Once a kidney stone has formed and is causing symptoms, the situation is usually best managed by a urologist, who can address any obstruction to urine flow as well as the procedural aspects of stone removal. The role of a nephrologist in the management of kidney stones, also referred to as nephrolithiasis, is in treating patients with recurrent stones. Specifically, a nephrologist diagnoses and treats any abnormalities in the biochemical milieu of the urine which may be contributing to the formation of kidney stones.
Different Types of Kidney Stones
The three most common kidney stone types are calcium oxalate (~70%), calcium phosphate (~15%), and uric acid (~10%), with all other types making up the rest. Keep in mind that stone type can only be determined once a stone is retrieved and saved for analysis. Another confounding factor is that some stones can be mixed in composition. In these cases, multiple stones may need to be retrieved and analyzed for a clearer picture. In many cases, stone retrieval proves to be difficult and treatment is initiated based on urine chemistries, with the stone type remaining unknown for the time being.
Methods for Preventing Recurring Kidney Stones
For some stone types, there are lifestyle and dietary modifications that have been shown to decrease the risk of recurrence.

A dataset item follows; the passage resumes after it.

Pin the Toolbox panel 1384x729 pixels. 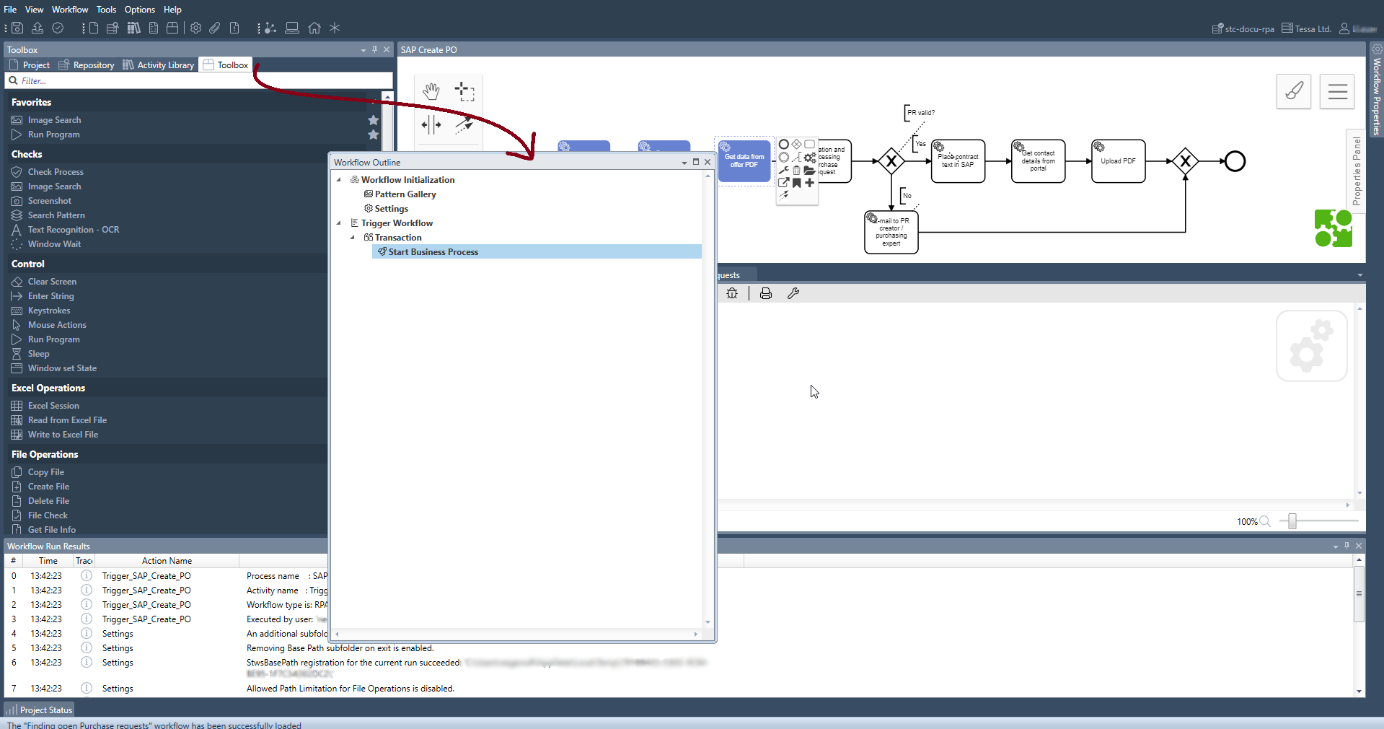click(x=375, y=49)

These modifications do not increase stone formation risk for any stone type and are therefore recommended for all stone patients.
First on this list would be adequate fluid intake to ensure a daily urine volume of at least 2 liters. All stones are formed as their substrates gradually precipitate and crystallize in the urine. As the concentration of stone substrate increases , so does the tenancy for the substrate to precipitate and crystallize, forming stones. By increasing urine volume, the concentration of all stone substrates is diluted. This principle should hold true for all stone types, but the evidence is most compelling for calcium-based stones.

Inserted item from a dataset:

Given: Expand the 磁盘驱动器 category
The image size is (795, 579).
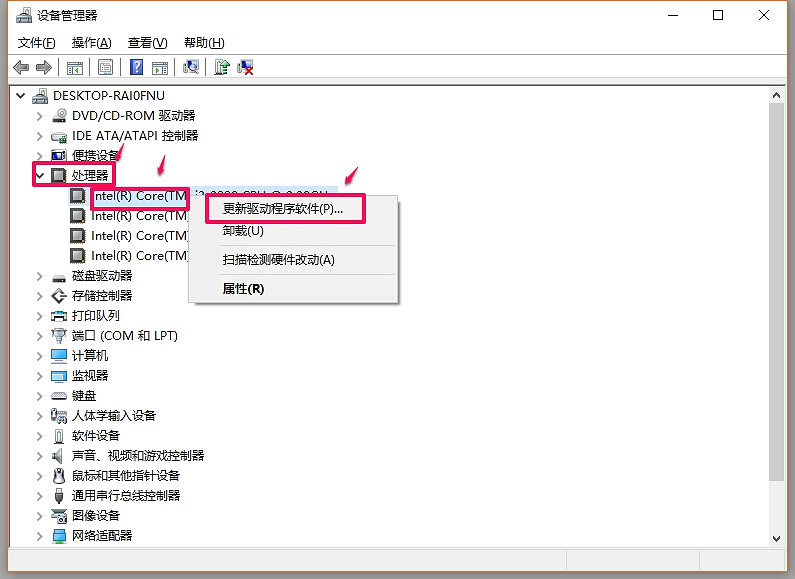Looking at the screenshot, I should [40, 276].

Restricting sodium intake to two grams daily is recommended for all kidney stone patients. Again here, the evidence here is most compelling for calcium-based stone types. However, urinary sodium excretion decreases urinary citrate, which would tend to increase the risk of stone recurrence for all stone types. Increased urinary sodium excretion also increases urinary calcium excretion, which is felt to play a causative role in stone formation.

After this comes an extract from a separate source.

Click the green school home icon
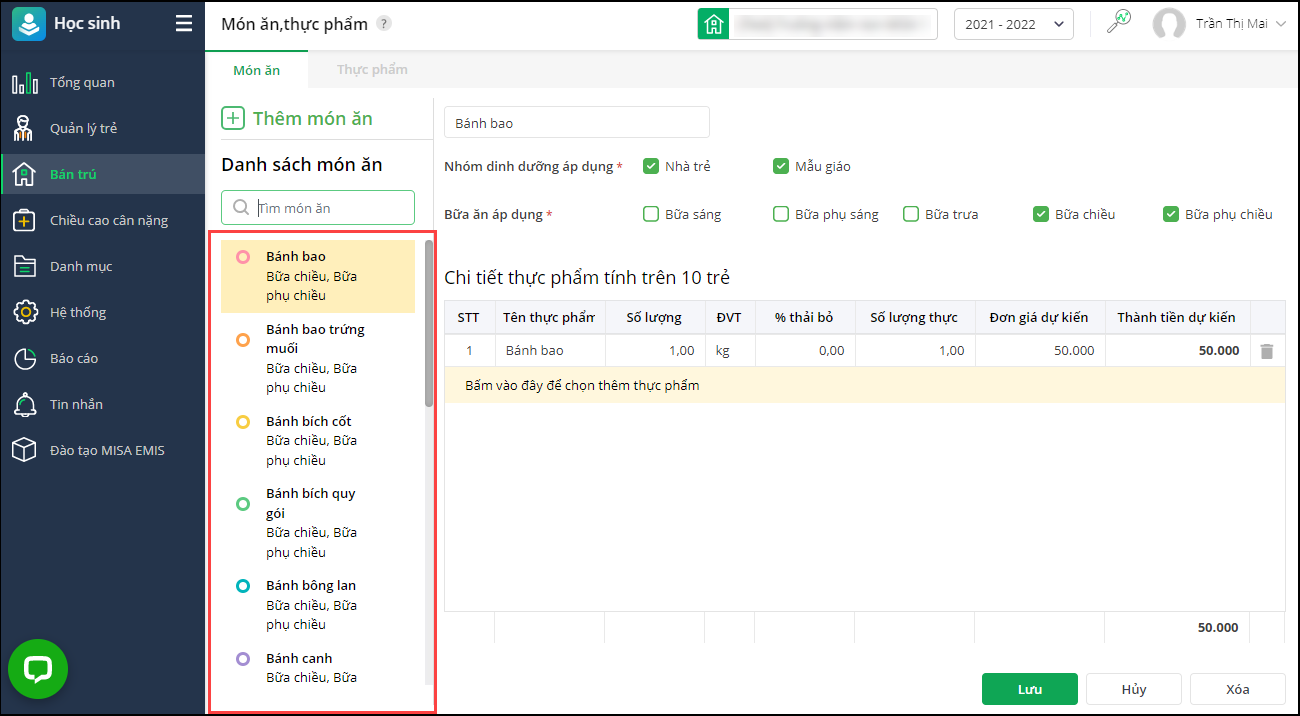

Finally, avoiding excessive non-dairy animal protein intake is recommended for all kidney stone patients. Supporting data here is from population based studies only, along with some basic science. Non-dairy animal protein consumption decreases urinary citrate excretion which should increase recurrence risk for all stone types. Non-dairy animal protein increases urinary calcium excretion which may increase the risk of calcium-based stone formation. Non-dairy animal protein tends to be high in purines, which are the metabolic precursors for uric acid, suggesting that higher consumption could increase urinary uric acid excretion and uric acid stone formation.
How Nephrologists Treat Recurring Kidney Stones
As mentioned earlier, the first step in treating kidney stones is stone retrieval and analysis. In some cases, patients may need to strain their urine for prolonged periods to retrieve a stone fit for analysis. Because stones can be mixed, sometimes more than one stone may need to be analyzed. In addition, 24-hour urine chemistries may also assist in stone treatment. These would include tests for creatinine, sodium, pH, citrate, calcium, oxalate, and uric acid.
For all stone types, increasing urinary citrate decreases stone formation. This effect occurs independent of pH even though increasing urinary citrate inevitably raises pH to some degree. With regard to pH, uric acid stones only form in an acidic urinary milieu and are therefore the most responsive stone type to urinary alkalinization (usually with potassium citrate), calcium oxalate stone formation is pH independent, and calcium phosphate stones tend to form in more alkaline urine, typically with a pH above 6.
The therapeutic implications for potassium citrate are as follows: it is invariably a good treatment option for uric acid stones because it raises urine pH and increases urinary citrate. It can be effective in treating calcium oxalate stones because it Increases urinary citrate. With calcium phosphate stones, it’s use is more nuanced, as it is possible that urine pH increases more than urinary citrate, which could possibly increase stone formation in these patients. Low urinary citrate levels would favor the use of potassium citrate in calcium-based stones.
Patients with calcium-based stones and high urinary calcium levels can be treated with thiazide diuretics. In some cases, a potassium-sparing diuretic like amiloride is added to prevent hypokalemia and enhance the effect of the thiazide diuretic. In this setting, adherence to a low sodium diet is needed to get maximal benefit from thiazide diuretics.
In patients with uric acid stones and high urinary uric acid levels, who continue to develop recurrent stones after urine alkalinization with potassium citrate, the xanthine oxidase inhibitor allopurinol may be used to decrease uric acid production and recurrent stone formation.